Cardinal Cody's finances are under investigation

John Cardinal Cody, 73, has aroused passionate reactions ever since he was appointed Archbishop of Chicago in 1965. His detractors found him cold, arrogant and aloof, given to acting arbitrarily without consulting lower church officials. His supporters praised his generally strong record on civil rights and his relatively efficient administration of the nation's largest Roman Catholic archdiocese (2.4 million members).

But friends and foes alike were shocked by allegations last week that Cody diverted up to $1 million in tax-free church funds to enrich a longtime friend, Helen Dolan Wilson, 74. The Chicago Sun-Times, which had been investigating Cody's financial affairs for 18 months, splashed its findings across six pages. The newspaper reported, accurately, that a U.S. grand jury is investigating the charges. It is the first time that a church official of Cody's rank has ever been the subject of a federal investigation. "This is the biggest thing since the Chicago fire," said a local lawyer. Cody promised to respond "when all of the allegations, false and otherwise, have been made and clarified." He added: "When one is falsely accused, one wonders what is the reason."

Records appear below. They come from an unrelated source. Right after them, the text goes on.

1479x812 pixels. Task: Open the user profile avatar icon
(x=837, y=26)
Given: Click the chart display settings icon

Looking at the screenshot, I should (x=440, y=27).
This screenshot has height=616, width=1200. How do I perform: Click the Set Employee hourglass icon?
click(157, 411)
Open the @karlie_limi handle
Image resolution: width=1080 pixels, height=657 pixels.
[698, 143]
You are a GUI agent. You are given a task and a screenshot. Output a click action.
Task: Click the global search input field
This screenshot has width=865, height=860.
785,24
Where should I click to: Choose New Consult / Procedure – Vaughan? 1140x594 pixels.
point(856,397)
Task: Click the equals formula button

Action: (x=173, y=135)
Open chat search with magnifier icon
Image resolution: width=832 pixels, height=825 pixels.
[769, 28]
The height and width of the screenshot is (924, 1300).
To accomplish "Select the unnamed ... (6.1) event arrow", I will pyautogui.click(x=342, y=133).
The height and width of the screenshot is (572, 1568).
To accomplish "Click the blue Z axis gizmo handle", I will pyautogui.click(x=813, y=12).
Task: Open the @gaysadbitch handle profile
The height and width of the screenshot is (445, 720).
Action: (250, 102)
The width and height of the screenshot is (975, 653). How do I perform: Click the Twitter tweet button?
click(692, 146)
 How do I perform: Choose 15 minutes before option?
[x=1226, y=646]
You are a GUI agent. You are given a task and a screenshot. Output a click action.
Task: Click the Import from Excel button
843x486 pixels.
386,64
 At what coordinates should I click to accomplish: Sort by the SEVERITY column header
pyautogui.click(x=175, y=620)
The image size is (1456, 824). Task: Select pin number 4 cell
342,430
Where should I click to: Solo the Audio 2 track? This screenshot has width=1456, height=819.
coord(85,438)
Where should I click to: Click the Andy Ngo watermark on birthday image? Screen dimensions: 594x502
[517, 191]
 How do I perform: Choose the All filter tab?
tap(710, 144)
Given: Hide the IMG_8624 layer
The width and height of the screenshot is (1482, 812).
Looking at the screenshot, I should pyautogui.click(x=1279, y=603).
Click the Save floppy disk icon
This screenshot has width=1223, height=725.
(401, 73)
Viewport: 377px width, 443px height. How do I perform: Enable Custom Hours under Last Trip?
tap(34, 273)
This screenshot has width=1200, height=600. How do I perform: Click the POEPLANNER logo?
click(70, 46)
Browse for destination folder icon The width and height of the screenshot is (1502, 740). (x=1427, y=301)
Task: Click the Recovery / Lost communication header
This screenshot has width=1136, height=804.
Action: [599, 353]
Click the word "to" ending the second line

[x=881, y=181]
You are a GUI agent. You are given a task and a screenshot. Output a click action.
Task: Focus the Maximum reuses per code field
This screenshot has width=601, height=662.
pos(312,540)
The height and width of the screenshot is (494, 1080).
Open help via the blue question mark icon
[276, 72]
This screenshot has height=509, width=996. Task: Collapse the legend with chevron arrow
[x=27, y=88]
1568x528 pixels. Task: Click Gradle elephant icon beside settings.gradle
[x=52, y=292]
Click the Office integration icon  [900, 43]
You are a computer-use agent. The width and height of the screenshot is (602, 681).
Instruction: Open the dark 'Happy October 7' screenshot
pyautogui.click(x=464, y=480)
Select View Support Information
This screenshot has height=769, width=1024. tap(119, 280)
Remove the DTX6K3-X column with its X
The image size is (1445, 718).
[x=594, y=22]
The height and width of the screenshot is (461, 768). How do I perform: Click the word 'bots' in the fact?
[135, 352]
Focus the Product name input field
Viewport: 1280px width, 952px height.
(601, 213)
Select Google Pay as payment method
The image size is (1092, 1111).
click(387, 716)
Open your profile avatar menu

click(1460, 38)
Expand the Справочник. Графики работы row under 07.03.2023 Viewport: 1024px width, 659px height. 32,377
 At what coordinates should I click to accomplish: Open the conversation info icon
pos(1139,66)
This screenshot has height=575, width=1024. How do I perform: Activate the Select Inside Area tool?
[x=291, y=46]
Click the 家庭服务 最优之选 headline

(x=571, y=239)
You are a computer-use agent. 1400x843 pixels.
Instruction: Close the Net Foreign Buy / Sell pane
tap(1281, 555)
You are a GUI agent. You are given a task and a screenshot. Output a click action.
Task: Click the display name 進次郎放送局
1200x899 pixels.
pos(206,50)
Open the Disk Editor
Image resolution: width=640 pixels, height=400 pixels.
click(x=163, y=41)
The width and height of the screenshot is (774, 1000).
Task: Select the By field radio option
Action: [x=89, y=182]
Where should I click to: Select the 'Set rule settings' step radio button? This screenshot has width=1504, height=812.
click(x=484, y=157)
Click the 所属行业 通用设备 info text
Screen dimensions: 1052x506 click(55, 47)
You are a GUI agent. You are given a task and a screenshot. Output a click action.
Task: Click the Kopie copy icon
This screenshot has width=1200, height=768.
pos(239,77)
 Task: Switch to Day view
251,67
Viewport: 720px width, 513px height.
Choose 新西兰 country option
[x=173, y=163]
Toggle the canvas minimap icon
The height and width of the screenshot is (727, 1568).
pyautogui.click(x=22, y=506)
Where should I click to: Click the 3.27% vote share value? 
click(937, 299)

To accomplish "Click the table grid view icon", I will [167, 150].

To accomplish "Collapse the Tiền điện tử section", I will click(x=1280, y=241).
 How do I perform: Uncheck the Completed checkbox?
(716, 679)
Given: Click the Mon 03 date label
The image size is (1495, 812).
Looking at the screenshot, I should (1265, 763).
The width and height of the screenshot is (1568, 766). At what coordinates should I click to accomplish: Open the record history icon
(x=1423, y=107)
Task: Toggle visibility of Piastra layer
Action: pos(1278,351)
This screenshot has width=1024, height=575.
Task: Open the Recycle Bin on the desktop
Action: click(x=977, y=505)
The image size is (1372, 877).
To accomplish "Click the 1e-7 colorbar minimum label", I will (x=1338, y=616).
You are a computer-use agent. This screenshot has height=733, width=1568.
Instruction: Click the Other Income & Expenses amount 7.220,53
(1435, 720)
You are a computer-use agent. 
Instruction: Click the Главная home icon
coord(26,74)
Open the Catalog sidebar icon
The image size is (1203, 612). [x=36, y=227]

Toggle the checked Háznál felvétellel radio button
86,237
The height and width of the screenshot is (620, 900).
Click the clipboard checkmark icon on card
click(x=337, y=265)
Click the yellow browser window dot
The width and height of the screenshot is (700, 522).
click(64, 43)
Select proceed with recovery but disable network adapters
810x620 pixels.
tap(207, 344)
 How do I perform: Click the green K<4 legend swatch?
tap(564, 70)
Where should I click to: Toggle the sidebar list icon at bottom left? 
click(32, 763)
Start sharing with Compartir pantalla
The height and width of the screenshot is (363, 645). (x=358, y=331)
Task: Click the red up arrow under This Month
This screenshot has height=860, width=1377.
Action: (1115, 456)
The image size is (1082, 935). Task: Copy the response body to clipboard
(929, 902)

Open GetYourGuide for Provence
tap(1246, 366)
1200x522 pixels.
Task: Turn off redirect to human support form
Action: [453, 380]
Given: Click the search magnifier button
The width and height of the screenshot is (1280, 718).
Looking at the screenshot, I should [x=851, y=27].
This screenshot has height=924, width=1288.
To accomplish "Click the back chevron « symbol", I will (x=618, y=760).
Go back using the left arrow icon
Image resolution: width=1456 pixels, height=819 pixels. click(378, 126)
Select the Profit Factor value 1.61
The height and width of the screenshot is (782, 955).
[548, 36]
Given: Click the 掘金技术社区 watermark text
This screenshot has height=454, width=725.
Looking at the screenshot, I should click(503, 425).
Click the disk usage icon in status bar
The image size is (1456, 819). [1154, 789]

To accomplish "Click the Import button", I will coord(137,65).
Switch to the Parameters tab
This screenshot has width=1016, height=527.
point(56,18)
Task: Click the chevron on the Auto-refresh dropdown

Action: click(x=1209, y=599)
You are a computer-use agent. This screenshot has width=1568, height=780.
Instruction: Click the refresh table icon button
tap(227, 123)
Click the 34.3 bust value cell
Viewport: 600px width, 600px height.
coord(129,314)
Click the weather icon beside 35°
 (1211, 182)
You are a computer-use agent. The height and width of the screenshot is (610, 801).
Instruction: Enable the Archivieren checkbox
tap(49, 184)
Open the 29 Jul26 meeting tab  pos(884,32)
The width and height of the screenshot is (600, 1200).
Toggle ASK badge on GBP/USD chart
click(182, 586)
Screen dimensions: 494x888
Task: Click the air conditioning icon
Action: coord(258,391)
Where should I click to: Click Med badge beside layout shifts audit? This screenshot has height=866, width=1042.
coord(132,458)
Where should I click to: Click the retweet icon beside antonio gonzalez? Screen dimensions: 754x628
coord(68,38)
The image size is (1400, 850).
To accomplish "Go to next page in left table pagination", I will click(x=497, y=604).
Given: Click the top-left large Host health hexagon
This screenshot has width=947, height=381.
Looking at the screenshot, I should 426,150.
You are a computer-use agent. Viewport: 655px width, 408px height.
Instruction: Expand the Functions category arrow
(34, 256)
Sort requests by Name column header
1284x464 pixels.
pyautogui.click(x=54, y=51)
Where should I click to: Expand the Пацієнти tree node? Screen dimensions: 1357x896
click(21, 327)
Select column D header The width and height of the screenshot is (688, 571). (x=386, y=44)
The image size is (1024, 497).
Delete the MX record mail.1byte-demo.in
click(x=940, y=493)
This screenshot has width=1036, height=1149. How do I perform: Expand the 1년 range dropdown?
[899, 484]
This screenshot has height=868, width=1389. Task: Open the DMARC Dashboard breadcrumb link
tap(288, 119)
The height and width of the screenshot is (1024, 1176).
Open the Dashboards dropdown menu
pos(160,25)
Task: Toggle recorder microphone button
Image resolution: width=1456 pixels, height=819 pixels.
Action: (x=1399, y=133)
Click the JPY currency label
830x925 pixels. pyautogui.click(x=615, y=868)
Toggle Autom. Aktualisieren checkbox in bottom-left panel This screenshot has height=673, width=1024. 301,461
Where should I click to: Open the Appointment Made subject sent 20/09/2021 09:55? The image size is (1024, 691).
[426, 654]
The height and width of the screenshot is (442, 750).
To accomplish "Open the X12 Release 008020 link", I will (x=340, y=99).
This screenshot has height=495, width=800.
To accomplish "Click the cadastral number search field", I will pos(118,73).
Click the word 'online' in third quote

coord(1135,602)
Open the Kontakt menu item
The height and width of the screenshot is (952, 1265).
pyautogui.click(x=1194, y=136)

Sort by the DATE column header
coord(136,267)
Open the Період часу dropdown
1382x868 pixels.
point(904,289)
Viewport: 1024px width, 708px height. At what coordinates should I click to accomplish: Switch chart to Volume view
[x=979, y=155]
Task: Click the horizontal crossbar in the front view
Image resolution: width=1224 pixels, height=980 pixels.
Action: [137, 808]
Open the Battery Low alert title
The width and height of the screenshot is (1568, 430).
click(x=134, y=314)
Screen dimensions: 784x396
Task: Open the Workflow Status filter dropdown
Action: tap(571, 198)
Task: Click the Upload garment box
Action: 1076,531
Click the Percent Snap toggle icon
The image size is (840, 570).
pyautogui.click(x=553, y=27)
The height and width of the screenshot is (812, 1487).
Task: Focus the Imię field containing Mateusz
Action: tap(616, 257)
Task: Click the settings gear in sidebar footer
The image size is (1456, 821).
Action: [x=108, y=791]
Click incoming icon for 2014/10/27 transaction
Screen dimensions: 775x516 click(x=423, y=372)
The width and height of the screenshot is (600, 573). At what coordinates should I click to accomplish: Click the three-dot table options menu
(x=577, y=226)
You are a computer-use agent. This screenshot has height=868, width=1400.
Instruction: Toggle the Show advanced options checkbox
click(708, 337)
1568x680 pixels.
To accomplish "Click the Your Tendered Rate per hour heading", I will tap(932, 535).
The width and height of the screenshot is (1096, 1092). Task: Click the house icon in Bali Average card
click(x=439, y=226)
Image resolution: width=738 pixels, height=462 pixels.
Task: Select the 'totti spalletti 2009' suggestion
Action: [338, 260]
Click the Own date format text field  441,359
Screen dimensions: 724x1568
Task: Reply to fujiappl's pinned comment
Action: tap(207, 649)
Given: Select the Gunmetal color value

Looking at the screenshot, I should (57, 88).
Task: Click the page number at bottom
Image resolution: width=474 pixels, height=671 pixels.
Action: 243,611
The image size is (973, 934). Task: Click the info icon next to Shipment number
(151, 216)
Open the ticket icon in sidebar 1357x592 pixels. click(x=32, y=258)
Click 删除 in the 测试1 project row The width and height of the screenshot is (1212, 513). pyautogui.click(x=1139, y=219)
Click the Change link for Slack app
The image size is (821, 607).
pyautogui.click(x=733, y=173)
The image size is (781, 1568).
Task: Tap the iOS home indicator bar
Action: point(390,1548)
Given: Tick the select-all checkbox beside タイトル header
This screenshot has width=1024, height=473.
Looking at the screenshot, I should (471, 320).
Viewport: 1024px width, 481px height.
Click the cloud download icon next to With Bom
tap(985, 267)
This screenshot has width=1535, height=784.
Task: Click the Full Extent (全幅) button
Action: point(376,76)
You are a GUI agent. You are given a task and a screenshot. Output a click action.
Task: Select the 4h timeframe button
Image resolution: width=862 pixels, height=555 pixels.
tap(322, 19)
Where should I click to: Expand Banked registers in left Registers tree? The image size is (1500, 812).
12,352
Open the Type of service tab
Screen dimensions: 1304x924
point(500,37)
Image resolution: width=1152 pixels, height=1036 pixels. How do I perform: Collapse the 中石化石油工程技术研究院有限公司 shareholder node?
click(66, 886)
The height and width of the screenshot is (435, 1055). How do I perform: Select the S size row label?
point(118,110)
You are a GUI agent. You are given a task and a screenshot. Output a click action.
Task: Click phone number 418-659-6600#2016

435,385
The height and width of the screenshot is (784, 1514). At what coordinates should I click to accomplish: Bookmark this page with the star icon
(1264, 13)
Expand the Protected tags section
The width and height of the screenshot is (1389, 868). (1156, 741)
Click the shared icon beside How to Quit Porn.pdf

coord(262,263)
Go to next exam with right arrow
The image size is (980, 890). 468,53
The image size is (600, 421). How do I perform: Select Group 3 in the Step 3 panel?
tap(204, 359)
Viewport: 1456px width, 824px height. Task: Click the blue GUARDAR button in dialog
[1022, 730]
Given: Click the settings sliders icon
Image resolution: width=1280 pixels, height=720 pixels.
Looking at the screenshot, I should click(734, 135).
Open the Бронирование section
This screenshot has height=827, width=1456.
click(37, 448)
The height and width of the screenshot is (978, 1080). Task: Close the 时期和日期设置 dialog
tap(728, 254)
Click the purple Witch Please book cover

No one around Cody was denying that he and Wilson have been close friends for decades. The two grew up together in the same Irish Catholic neighborhood in St. Louis. Wilson's father married Cody's aunt in 1913, and they have described themselves as "cousins." Cody had helped Wilson obtain a clerical job in the St. Louis Archdiocese that she held for 25 years. She was a prominent guest at religious ceremonies in which Cody participated. She accompanied him to Rome for his 1967 induction into the College of Cardinals.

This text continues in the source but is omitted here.